The precise number of British retailers that offered official cryptocurrency discounts during Christmas 2025 is still unknown, as is the total volume of transactions. Due to the lack of a central reporting body in the industry and the fact that the majority of the participating merchants operate in a discreet manner, the data is obtained through industry networks and payment processors rather than headline announcements. There is a perception that this is still very early—a proof-of-concept stage rather than a fully developed strategy—and that the participating retailers are holding off on discussing it publicly until they see if the customer acquisition figures support a wider rollout.
It is evident that the post-holiday promotional energy that had been building since mid-December was the backdrop for the January rebound, with retail sales up 1.8 percent month over month and easily exceeding the 0.2 percent forecast.

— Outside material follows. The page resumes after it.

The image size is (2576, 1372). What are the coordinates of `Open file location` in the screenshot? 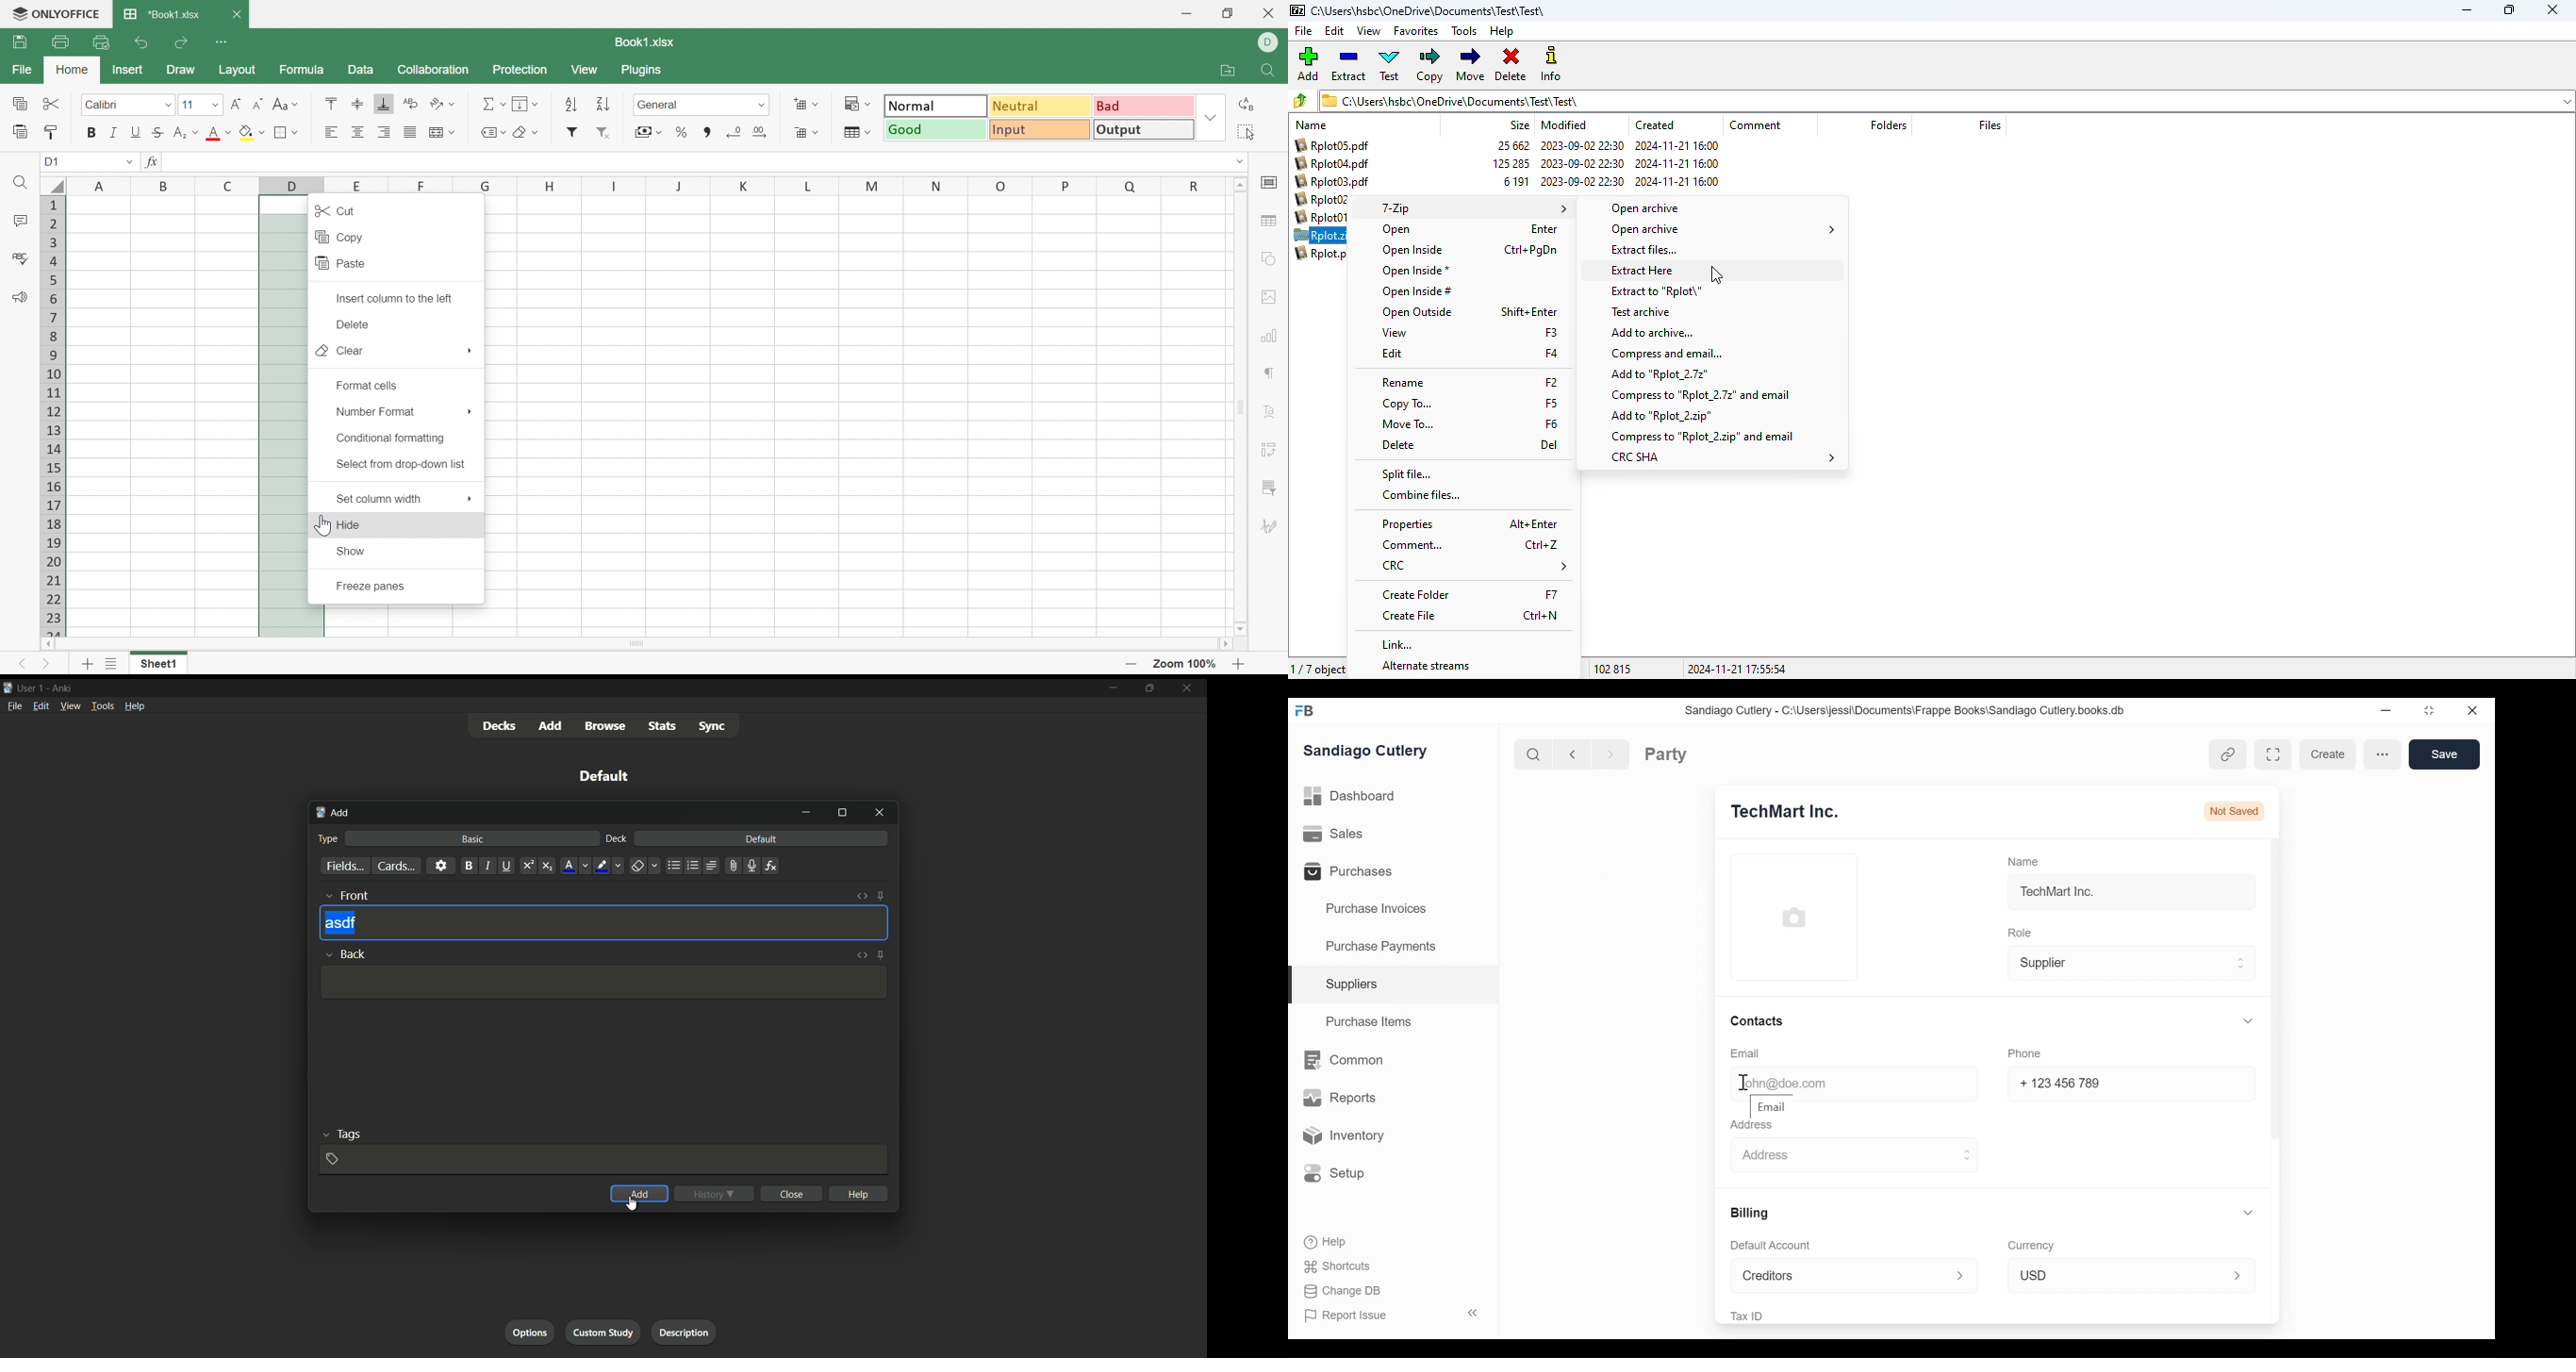 It's located at (1224, 69).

After two years of pressure from rising living expenses, British consumers reacted favorably to discounts. That reaction wasn’t specific to cryptocurrency discounts. However, it does prove that price incentives are effective, which is the central claim of the entire experiment.
As this progresses through the first half of 2026, it’s difficult to avoid the impression that Britain’s infrastructure for widespread cryptocurrency retail payments is closer than the headlines surrounding Bitcoin imply. Customers are increasingly able to pay with cryptocurrency, so the question isn’t whether they can. The question is whether the experience is seamless and the discount is significant enough to entice them to.